Specify the validation method for Random Forests® Classification

Predictive Analytics Module > Random Forests® Classification > Validation

This command is available with the Predictive Analytics Module. Click here for more information about how to activate the module.

Select whether to validate with a test data set in addition to the out-of-bag validation.

Validation with out-of-bag data

Random Forests® Classification uses bootstrap sampling for every tree. Every record in a bootstrap sample is randomly selected with replacement from the original data set.

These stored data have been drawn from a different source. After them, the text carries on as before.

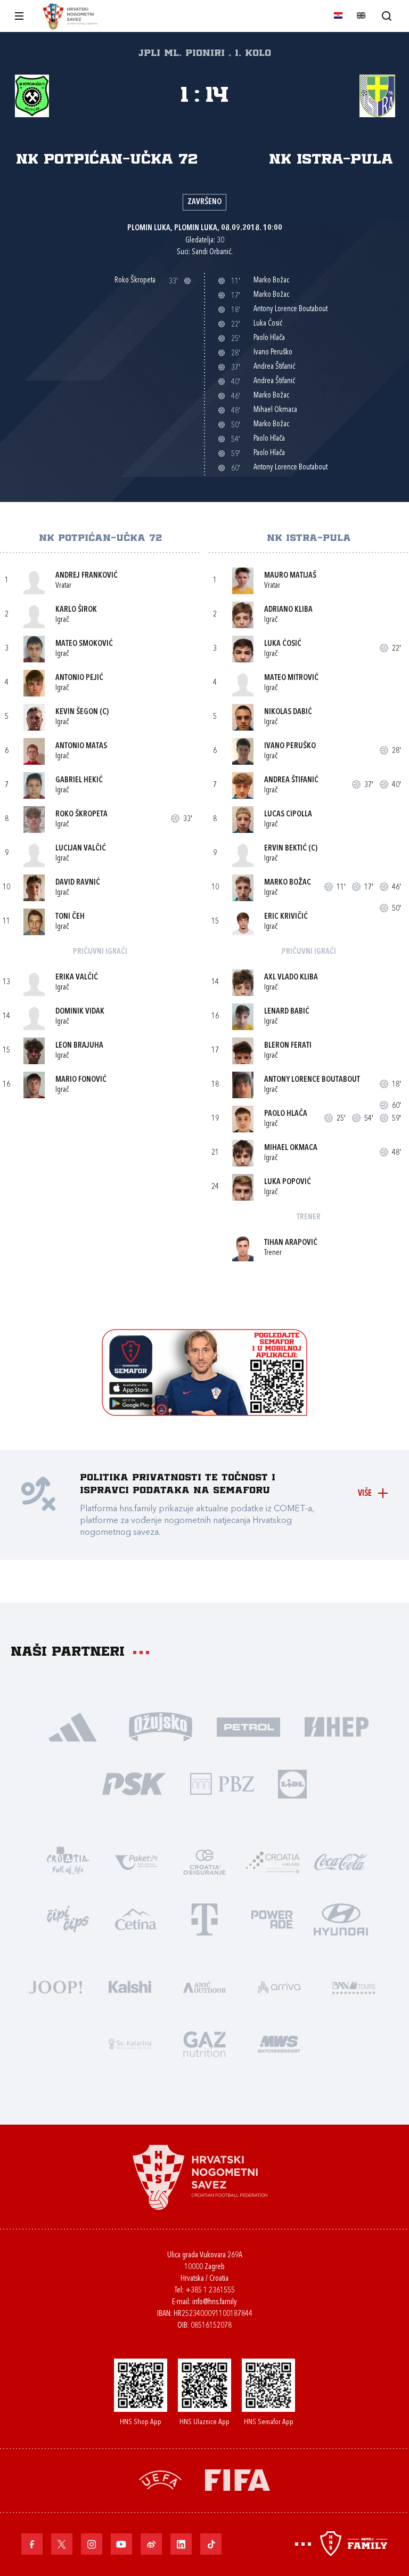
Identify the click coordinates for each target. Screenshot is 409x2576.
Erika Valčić (76, 978)
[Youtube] (121, 2544)
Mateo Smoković (84, 644)
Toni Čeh (70, 917)
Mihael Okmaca (290, 1148)
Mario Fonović (81, 1080)
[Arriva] (279, 1985)
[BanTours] (353, 1985)
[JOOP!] (55, 1985)
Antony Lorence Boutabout (312, 1080)
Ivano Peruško (290, 746)
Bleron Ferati (288, 1046)
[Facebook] (32, 2544)
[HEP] (336, 1725)
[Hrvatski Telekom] (204, 1918)
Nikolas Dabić (288, 712)
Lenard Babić (286, 1012)
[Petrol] (248, 1725)
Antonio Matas (81, 746)
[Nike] (73, 1725)
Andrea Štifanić (291, 780)
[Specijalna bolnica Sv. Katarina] (130, 2042)
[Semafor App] (204, 1412)
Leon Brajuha (79, 1046)
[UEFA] (160, 2478)
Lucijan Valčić (80, 849)
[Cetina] (136, 1918)
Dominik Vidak (79, 1012)
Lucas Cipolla (288, 815)
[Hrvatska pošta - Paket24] (136, 1861)
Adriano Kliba (288, 610)
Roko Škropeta (81, 815)
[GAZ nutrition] (204, 2042)
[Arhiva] (386, 15)
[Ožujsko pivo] (160, 1725)
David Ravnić (77, 883)
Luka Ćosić (282, 644)
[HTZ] (68, 1861)
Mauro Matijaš (290, 576)
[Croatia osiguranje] (204, 1861)
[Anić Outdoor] (204, 1985)
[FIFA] (237, 2478)
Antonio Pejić (79, 678)
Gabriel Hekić (79, 780)
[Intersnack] (68, 1918)
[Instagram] (91, 2544)
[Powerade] (273, 1918)
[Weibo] (151, 2544)
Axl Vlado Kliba (291, 978)
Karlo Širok (76, 610)
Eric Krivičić (286, 917)
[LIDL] (292, 1782)
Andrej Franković (86, 576)
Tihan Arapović (290, 1243)
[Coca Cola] (341, 1861)
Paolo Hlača (285, 1114)
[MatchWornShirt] (279, 2042)
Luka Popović (287, 1182)
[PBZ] (222, 1782)
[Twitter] (61, 2544)
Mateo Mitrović (291, 678)
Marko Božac (287, 883)
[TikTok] (211, 2544)
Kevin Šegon (76, 712)
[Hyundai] (341, 1918)
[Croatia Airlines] (273, 1861)
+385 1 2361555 (210, 2291)
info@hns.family (214, 2302)
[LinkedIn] (181, 2544)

Out of the total observations of the original data set, some records will be left out from every bootstrap sample. The left-out rows from a bootstrap sample create an out-of-bag data set.

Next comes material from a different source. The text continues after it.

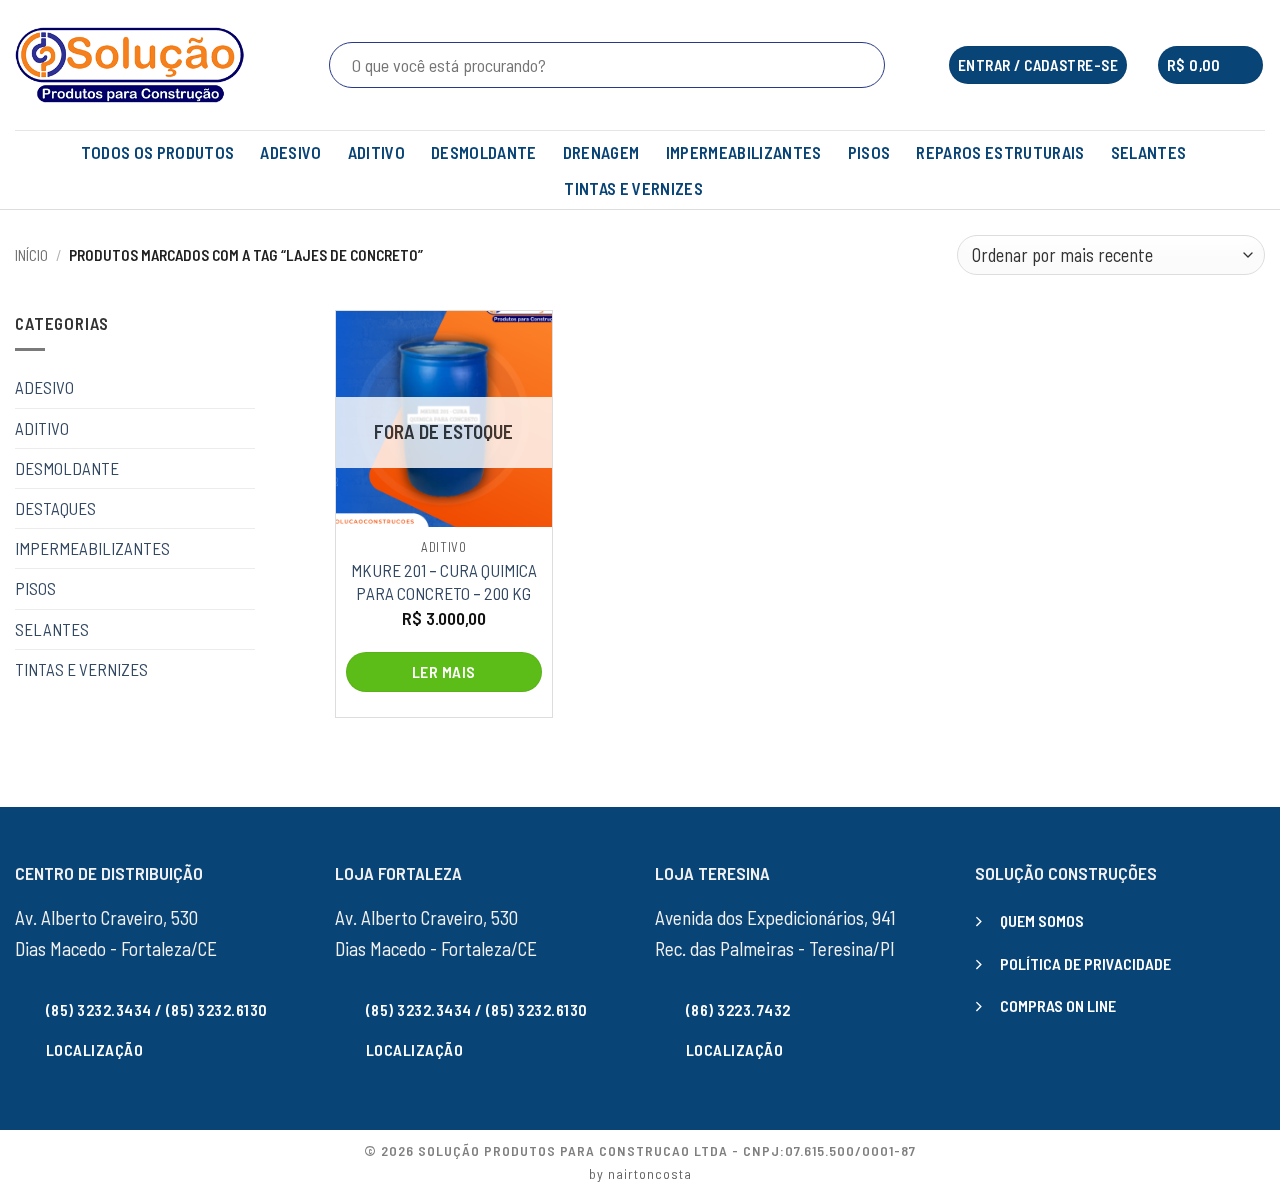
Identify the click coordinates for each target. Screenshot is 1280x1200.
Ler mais (444, 671)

Validation with a test set in addition to out-of-bag data

Complete the following steps to specify a fraction of the data to use for training and testing. If you select Validation with a test set in addition to out-of-bag data, by default, Minitab uses 30% of the data for testing.

  1. From the drop-down list, select Validation with a test set in addition to out-of-bag data.
  2. Choose one of the following to specify whether to select a fraction of rows randomly or with an ID column.
    • Randomly select a fraction of rows as a test set: Select this option to have Minitab randomly select a fraction of rows for testing. You can specify the fraction. The default value of 0.3 works well in most cases. For larger data sets, you may want to increase the fraction of data used for testing. You can also set a base for the random number generator.
    • Define training/test split by ID column: Select this option to choose the rows to include in the test sample. In ID column, enter the column that indicates which rows to use for the test sample. The ID column must contain only 2 values. In Level for test set, select which level to use as the test sample.
  3. (Optional) Check Store ID column for training/test split to save the ID column.